= What you will do =
Drop the pictures and extract exactly the lines from the one that contains "Task: Focus the empty Phone input field" through the end of the material.

Information shown: Begin

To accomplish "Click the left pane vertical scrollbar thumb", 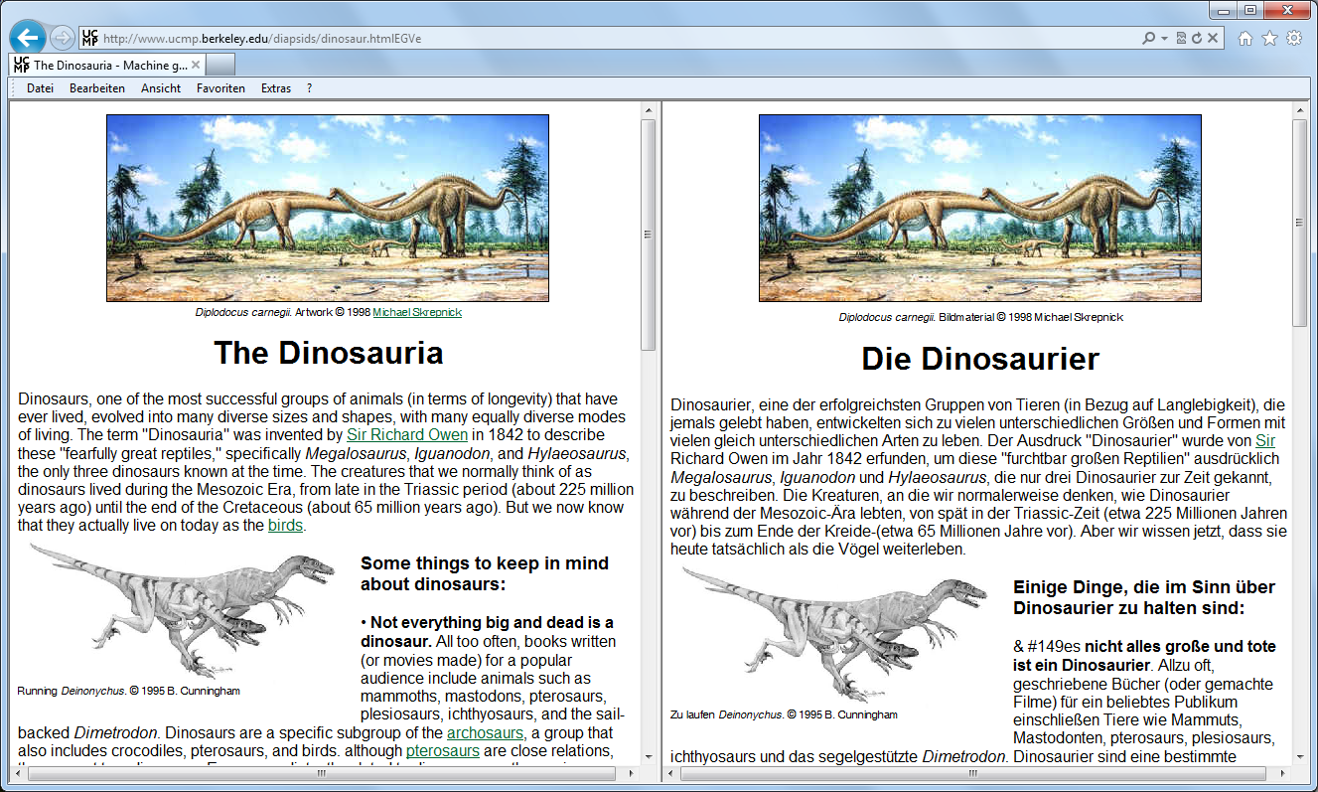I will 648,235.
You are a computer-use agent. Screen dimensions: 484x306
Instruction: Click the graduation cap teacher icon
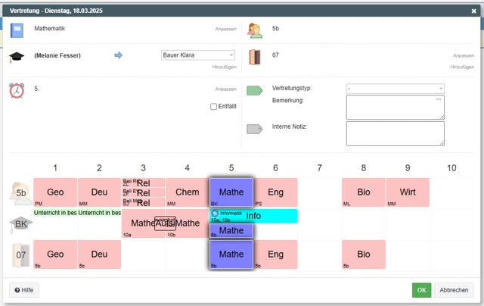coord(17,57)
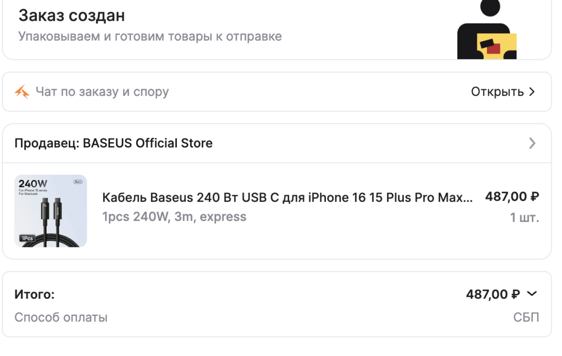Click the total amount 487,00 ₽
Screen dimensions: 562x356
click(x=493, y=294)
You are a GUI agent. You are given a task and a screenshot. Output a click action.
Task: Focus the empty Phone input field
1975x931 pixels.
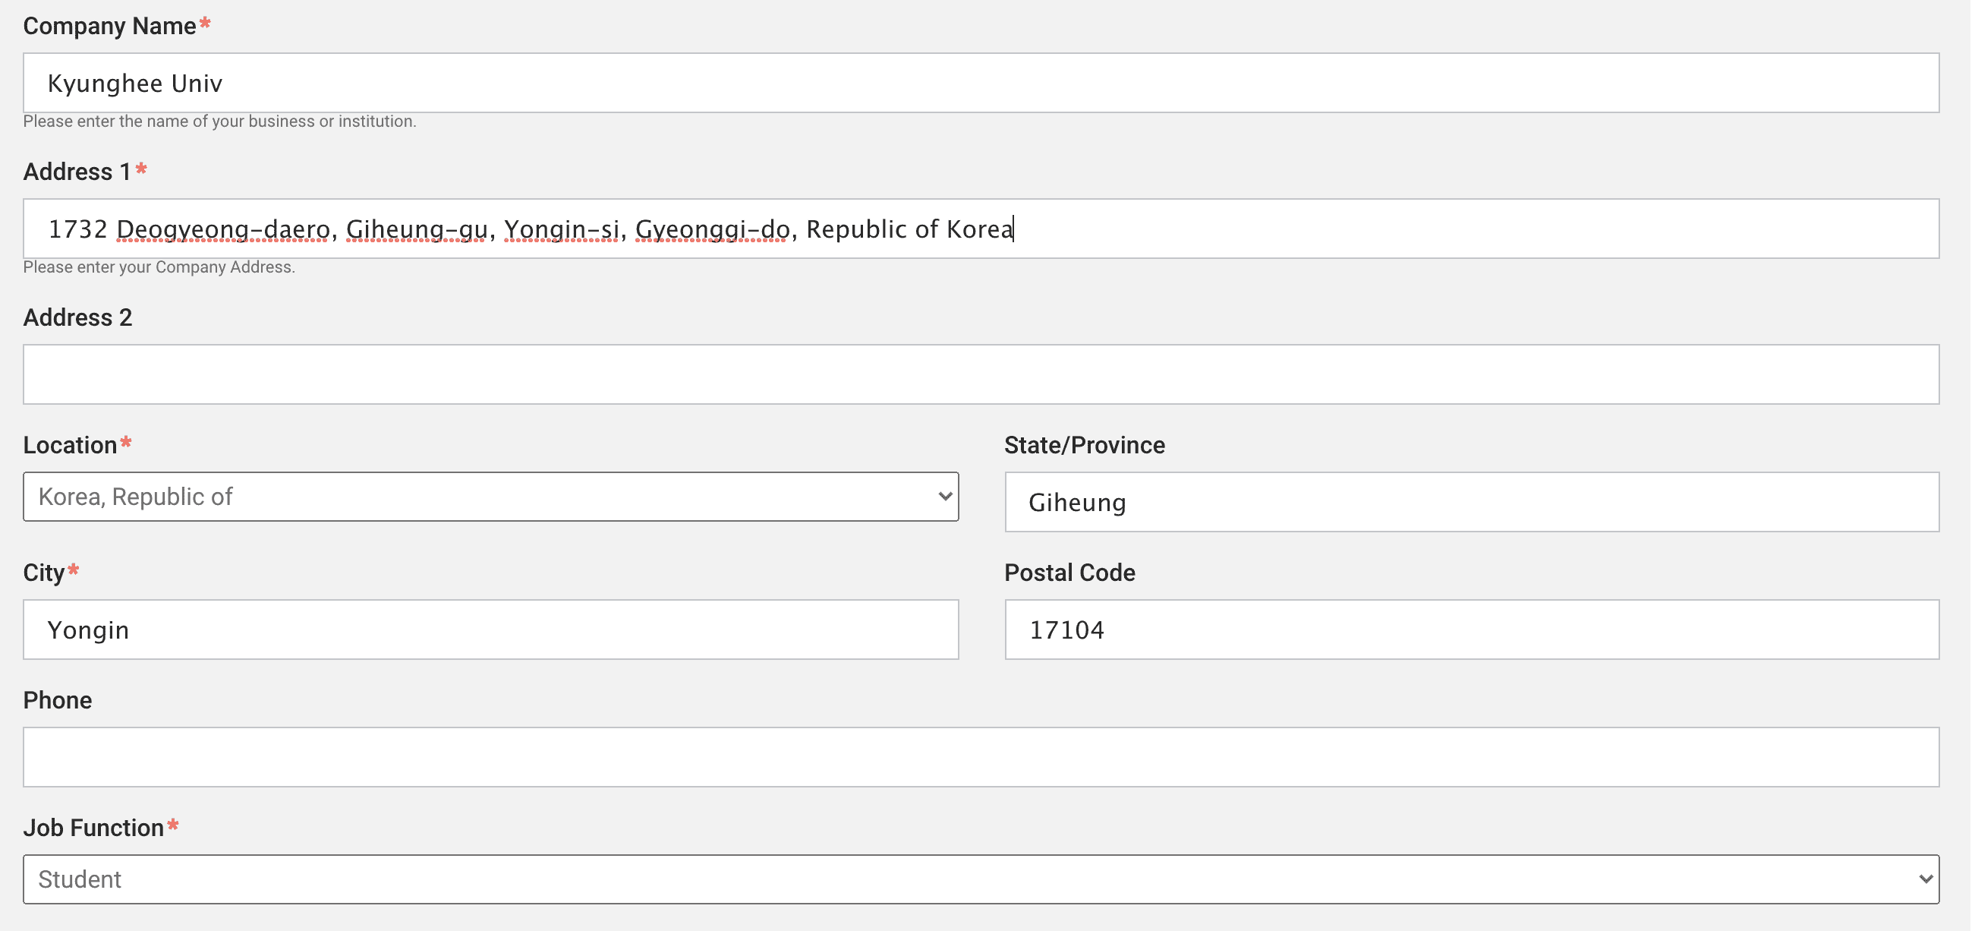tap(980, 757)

Information shown: End

= Answer to the problem =
Task: Focus the empty Phone input field
1975x931 pixels.
tap(980, 757)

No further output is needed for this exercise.